He was a fine-looking old man, with dignified and courtly manners, and his gray head was a perfect benediction, as he sat with us on the platform at our Sunday meetings.
He fully believed, to his dying day, that the “John Brown song” related to his son, and to him only.
Trowbridge, after landing on the island, hunted the rebels all day with his colored soldiers, and a posse of sailors.
In one place, he found by a creek a canoe, with a tar-kettle, and a fire burning; and it was afterwards discovered that, at that very moment, the guerillas were hid in a dense palmetto thicket, near by, and so eluded pursuit.
The rebel leader was one Miles Hazard, who had a plantation on the island, and the party escaped at last through the aid of his old slave, Henry, who found them a boat.
One of my sergeants, Clarence Kennon, who had not then escaped from slavery, was present when they reached the main-land; and he described them as being tattered and dirty from head to foot, after their efforts to escape their pursuers.
When the troops under my command occupied Jacksonville, Fla., in March of the following year, we found at the railroad station, packed for departure, a box of papers, some of them valuable.
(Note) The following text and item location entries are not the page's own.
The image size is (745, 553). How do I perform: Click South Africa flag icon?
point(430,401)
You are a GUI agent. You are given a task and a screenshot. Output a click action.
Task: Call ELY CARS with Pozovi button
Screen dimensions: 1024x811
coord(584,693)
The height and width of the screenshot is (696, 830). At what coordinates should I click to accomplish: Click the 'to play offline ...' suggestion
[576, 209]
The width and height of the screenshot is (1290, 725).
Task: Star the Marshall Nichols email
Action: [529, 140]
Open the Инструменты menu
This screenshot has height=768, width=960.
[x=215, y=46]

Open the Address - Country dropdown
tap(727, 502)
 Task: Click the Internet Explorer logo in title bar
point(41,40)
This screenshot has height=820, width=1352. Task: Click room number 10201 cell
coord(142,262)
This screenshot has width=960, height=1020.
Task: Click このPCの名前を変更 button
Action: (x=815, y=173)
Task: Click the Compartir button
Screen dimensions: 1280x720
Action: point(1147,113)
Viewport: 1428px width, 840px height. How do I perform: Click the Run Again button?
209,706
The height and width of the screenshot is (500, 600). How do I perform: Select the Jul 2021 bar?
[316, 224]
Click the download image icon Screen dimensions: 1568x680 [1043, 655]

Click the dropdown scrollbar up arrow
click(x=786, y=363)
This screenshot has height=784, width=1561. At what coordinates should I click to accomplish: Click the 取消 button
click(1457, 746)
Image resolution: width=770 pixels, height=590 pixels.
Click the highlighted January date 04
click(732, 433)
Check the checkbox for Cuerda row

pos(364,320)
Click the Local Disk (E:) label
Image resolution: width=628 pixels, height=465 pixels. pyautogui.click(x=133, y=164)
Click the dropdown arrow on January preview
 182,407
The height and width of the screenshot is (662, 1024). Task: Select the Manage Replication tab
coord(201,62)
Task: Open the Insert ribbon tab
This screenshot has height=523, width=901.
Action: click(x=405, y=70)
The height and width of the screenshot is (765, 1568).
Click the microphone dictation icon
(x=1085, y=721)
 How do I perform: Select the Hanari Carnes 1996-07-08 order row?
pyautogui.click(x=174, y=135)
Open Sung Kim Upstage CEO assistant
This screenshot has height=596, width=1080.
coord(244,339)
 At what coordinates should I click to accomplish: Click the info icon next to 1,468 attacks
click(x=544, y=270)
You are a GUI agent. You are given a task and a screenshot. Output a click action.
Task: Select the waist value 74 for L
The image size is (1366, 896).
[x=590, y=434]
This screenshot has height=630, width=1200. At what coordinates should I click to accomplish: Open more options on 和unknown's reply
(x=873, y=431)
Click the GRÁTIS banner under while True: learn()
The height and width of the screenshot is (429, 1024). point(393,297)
Among them was a letter from this very Hazard to some friend, describing the perils of that adventure, and saying, “If you wish to know hell before your time, go to St. Simon's and be hunted ten days by niggers.”
I have heard Trowbridge say that not one of his men flinched; and they seemed to take delight in the pursuit, though the weather was very hot, and it was fearfully exhausting.
This was early in August; and the company remained two months at St. Simon's, doing picket duty within hearing of the rebel drums, though not another scout ever ventured on the island, to their knowledge.